**EXERCISE PROMPT**
Reproduce only the lines of the material below from the line with "Switch to the second" to the line with "Action: [64, 195]", replacing "cruise fare" with "voyage fare" and leaving everything else unchanged.

------------------------

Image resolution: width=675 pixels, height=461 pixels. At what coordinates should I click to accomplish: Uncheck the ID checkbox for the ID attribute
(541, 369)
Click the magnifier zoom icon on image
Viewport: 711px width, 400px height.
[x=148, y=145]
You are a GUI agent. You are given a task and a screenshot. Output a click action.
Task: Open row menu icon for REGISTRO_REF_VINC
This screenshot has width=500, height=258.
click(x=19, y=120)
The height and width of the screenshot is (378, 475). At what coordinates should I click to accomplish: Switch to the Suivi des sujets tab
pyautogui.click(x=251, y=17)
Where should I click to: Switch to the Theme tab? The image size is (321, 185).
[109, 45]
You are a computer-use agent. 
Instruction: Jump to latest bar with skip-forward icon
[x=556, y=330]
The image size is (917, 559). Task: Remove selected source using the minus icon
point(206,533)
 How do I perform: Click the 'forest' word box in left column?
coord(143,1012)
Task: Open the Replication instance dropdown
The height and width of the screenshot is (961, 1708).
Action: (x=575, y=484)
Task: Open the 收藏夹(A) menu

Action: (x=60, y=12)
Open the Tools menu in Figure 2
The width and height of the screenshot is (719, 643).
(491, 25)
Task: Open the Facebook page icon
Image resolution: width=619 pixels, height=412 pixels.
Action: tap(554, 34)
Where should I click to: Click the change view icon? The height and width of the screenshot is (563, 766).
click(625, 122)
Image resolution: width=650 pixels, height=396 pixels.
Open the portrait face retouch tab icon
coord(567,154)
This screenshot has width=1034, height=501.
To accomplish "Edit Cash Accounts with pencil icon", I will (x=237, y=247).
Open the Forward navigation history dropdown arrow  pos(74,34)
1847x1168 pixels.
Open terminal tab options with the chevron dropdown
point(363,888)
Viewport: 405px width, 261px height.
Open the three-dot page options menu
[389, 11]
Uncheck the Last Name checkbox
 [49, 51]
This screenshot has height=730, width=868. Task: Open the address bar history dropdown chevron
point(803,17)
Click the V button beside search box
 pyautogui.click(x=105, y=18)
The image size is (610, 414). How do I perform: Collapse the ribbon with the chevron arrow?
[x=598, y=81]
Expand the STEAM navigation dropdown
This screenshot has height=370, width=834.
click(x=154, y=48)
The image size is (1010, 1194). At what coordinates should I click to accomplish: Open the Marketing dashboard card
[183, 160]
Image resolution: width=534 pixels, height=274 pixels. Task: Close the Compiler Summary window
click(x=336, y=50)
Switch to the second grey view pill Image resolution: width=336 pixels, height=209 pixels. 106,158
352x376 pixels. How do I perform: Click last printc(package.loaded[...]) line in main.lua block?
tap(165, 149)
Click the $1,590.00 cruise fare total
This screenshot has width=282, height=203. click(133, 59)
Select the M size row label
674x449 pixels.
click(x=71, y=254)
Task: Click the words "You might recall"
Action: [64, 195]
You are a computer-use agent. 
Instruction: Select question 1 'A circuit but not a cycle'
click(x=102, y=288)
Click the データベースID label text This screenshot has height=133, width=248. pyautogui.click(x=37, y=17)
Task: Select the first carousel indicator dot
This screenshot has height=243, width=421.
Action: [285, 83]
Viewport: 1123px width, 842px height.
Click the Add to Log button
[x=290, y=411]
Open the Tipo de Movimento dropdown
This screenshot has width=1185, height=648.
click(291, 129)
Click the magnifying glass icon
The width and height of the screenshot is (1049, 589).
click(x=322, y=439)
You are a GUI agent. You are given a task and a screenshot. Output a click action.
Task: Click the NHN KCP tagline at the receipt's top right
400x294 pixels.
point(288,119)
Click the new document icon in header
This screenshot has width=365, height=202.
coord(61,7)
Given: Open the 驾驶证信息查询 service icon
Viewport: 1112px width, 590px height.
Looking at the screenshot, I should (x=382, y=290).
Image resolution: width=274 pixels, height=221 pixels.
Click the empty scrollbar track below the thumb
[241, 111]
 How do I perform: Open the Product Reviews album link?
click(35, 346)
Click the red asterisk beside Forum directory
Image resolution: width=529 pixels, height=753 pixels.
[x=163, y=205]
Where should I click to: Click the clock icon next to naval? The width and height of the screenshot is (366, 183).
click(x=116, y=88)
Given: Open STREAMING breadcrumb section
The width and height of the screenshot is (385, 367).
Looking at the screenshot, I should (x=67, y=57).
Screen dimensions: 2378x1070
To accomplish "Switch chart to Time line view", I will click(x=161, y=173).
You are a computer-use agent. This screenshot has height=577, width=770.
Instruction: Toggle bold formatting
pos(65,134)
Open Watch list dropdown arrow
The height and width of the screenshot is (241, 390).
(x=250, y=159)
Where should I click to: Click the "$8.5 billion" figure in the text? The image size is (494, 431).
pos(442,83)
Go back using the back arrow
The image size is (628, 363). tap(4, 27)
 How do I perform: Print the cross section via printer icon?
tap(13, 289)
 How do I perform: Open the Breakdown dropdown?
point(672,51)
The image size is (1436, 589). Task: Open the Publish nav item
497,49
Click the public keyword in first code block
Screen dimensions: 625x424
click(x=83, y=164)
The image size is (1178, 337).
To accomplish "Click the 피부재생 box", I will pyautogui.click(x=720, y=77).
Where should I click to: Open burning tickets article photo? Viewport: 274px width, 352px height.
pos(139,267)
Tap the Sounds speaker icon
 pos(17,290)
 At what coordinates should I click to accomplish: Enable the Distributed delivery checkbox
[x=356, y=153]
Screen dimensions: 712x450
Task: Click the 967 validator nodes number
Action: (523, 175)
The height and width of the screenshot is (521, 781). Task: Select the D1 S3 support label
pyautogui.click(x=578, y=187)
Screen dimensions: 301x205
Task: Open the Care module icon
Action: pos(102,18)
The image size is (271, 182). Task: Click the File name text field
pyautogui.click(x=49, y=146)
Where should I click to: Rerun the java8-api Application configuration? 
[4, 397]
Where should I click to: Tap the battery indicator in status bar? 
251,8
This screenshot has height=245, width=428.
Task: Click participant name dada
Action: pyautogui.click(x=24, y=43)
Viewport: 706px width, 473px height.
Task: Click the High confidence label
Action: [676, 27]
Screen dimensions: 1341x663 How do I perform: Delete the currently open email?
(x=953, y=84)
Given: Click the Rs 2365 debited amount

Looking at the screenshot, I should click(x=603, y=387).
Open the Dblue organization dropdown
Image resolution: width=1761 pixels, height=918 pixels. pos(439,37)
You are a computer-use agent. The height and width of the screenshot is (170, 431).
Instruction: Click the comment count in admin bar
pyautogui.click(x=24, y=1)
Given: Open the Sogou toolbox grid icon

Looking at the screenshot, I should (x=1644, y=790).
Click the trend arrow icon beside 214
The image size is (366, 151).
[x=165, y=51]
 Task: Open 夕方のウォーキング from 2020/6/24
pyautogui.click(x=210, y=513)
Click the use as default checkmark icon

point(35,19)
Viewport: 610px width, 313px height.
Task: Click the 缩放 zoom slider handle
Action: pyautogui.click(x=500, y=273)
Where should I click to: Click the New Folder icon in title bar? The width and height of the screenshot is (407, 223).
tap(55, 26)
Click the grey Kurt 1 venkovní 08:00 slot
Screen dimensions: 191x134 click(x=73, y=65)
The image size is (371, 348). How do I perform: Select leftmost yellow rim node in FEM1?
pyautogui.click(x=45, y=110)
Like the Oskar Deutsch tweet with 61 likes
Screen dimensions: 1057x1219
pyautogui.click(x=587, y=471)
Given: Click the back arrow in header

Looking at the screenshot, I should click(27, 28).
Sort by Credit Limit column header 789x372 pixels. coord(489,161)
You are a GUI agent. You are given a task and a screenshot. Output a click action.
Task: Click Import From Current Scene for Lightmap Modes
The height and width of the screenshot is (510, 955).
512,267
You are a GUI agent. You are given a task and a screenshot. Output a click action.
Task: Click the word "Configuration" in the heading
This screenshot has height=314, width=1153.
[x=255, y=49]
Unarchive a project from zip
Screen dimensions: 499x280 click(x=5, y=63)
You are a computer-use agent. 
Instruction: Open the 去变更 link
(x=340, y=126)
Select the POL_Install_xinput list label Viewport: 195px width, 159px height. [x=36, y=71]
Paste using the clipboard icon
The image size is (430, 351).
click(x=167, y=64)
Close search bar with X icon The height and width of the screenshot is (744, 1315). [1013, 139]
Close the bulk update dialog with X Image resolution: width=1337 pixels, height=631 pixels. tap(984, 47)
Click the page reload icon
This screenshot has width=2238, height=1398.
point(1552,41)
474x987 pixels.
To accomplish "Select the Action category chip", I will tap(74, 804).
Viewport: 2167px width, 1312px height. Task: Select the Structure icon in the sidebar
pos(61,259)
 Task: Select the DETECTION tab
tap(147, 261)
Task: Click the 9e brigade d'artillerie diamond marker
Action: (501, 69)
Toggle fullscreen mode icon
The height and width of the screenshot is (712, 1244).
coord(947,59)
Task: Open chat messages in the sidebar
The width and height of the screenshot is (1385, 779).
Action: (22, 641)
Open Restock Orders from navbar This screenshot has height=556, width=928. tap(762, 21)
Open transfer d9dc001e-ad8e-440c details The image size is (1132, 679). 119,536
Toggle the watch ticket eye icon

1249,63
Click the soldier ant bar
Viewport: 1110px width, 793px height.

------------------------

**SOLUTION**
Switch to the second grey view pill Image resolution: width=336 pixels, height=209 pixels. 106,158
352x376 pixels. How do I perform: Click last printc(package.loaded[...]) line in main.lua block?
tap(165, 149)
Click the $1,590.00 voyage fare total
This screenshot has width=282, height=203. click(133, 59)
Select the M size row label
674x449 pixels.
click(x=71, y=254)
Task: Click the words "You might recall"
Action: [64, 195]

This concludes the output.